Unfortunately I started watching tv in the early 60s after the gov had pretty much homogenized and pasteurized much of the content. Probably the busiest spin off industry in broadcast tv in those days was the network nanny censors. They probably had more power than all the producers combined.
Like the contemporary Apple corp. that created multi-million dollar spin off industries orbiting around their products, TV electronics corporations also created much orbiting business around the tv’s. TV trays, Swanson TV dinners, the evolution (not) of remote control devices, etc. In fact these items created a mass migration from the dinner table to a TV dinner on a tv tray wherever the tv was located.
Several times I was allowed to visit Grandma several hundred miles away in Detroit when I was a tween. The highlight for me was her super comfy couch bed, bigger TV that didn’t always have to get whacked like our old Philco at home to bring it back to life, plus about double or triple the channels with shows like Bozo the Clown and Jack Lalanne & his dogs, and other cartoon/kids shows. I know, weird. Today if I had tweens there is no way in hell I’d put them on some 6 wheeled Greyhound Crazy bus around this country, no way!
My dad who was a protestant minister used to love shows like The Alfred Hitchcock hour, Paladin and some other stuff. Later in life he became glued to ‘Law & Order’ -anything-. Yet another wonder of the local universe.

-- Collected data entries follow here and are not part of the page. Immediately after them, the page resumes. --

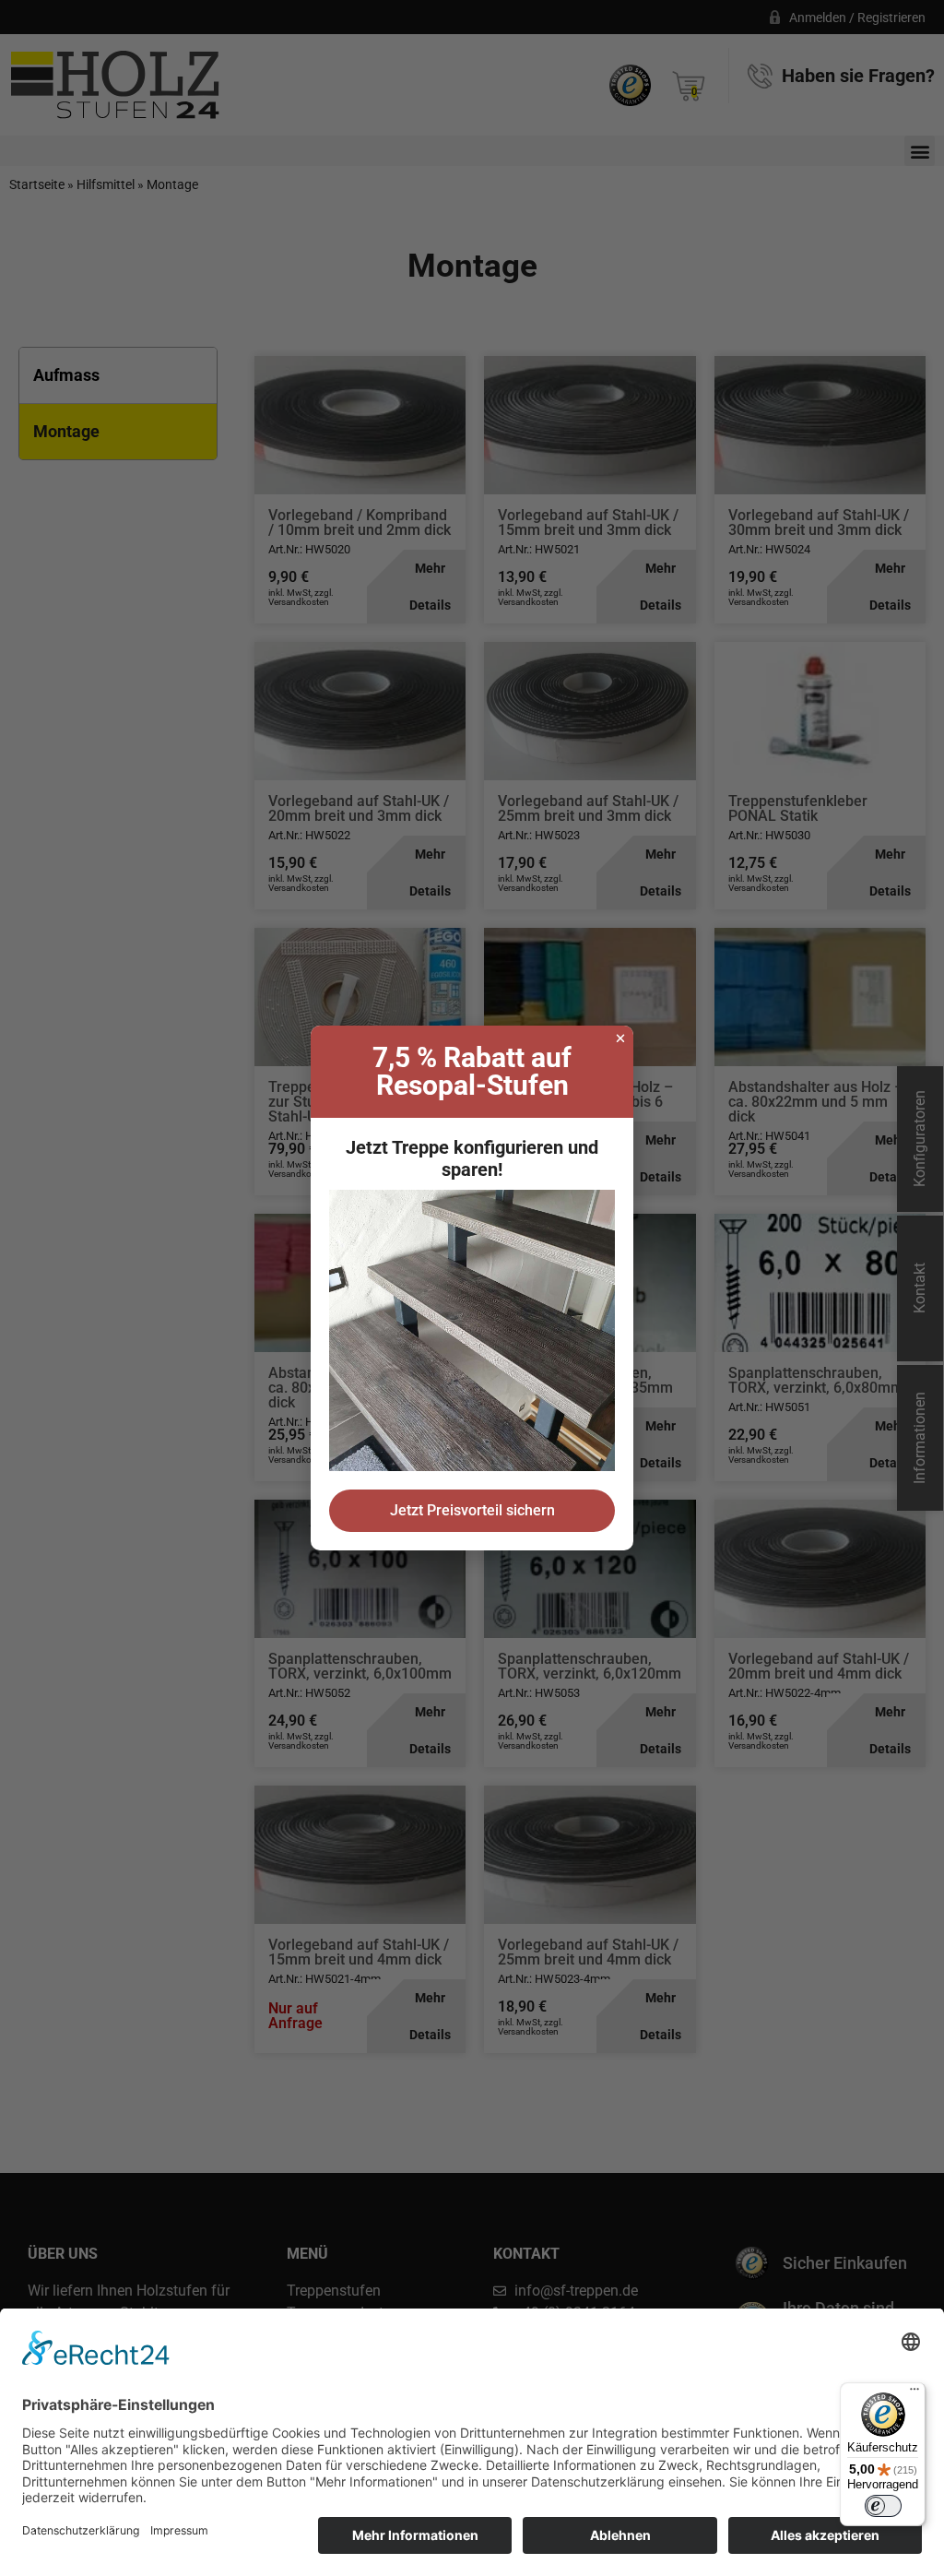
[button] (620, 1038)
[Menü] (914, 2393)
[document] (472, 1288)
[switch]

Yeah, the tv era is now pretty much gone, no more glued to the tube religiously watching the evening news. Today, everything is online, everything. I guess we’ve moved from tv dinners in front of the boob tube to gen-‘anys’ roaming around on foot and in/dodging car traffic staring at plastic slabs, almost never looking up to see where they are going. I used to wonder back in the late 60s and early 70s, when I noticed bumper stickers on cars that read, ‘kill your tv!”. I don’t wonder about that anymore.